■ What you should do ■
Copy out each line of the records below that contains the string "Task".

■ Entries shown ■
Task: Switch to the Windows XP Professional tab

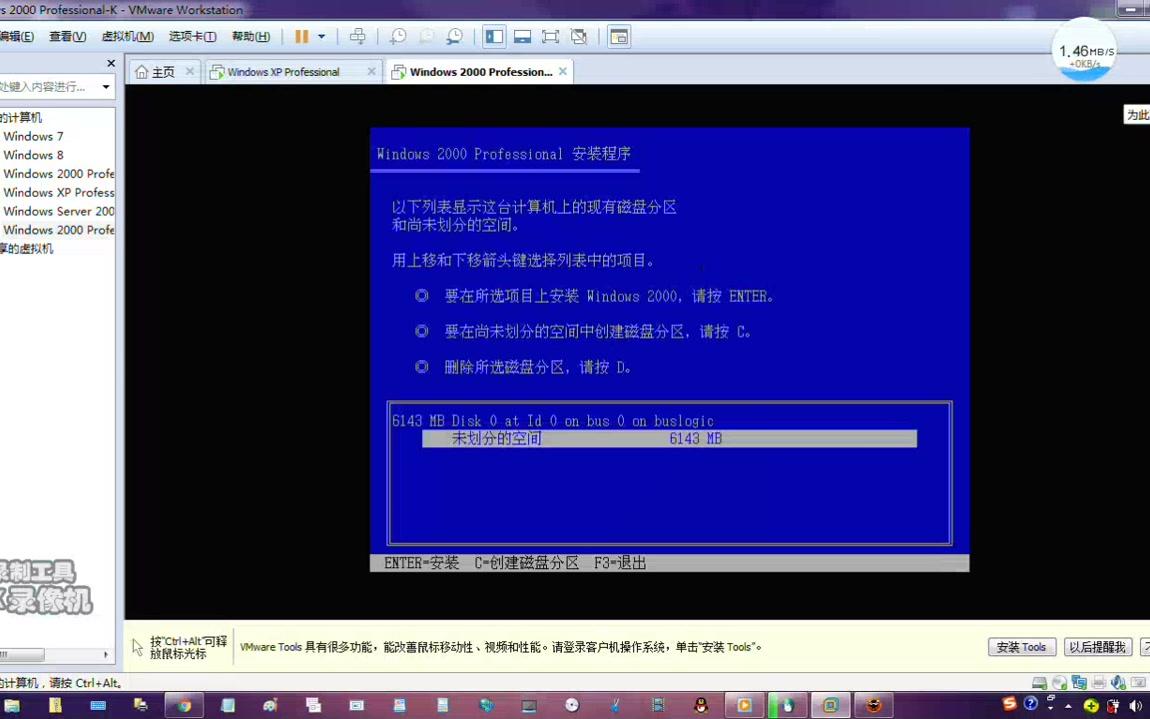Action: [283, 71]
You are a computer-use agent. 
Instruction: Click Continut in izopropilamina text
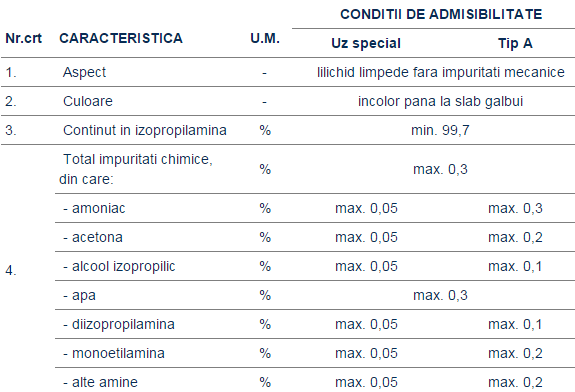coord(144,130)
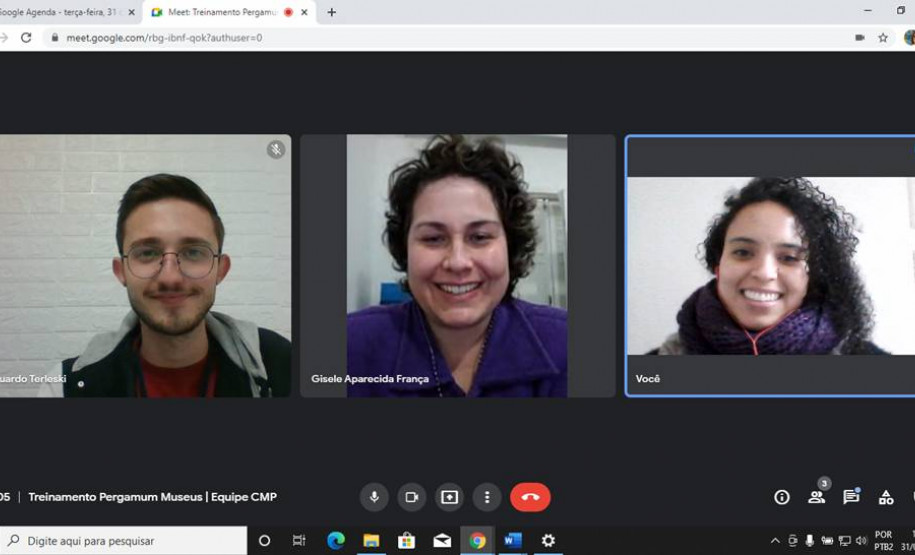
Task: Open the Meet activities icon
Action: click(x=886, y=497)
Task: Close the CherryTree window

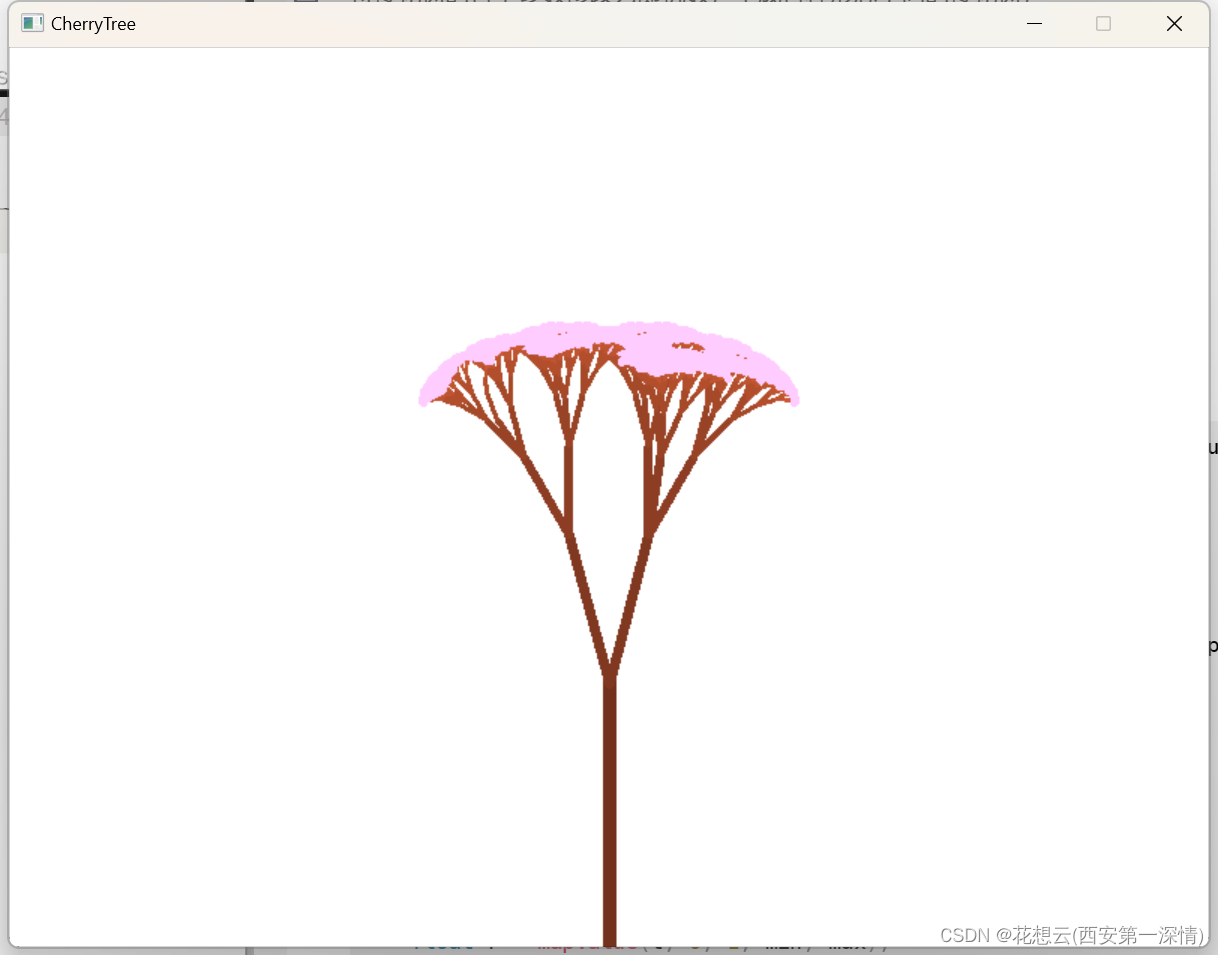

■ Solution to this problem ■
Task: Switch to the Windows XP Professional tab
Task: Open the Meet activities icon
Task: Close the CherryTree window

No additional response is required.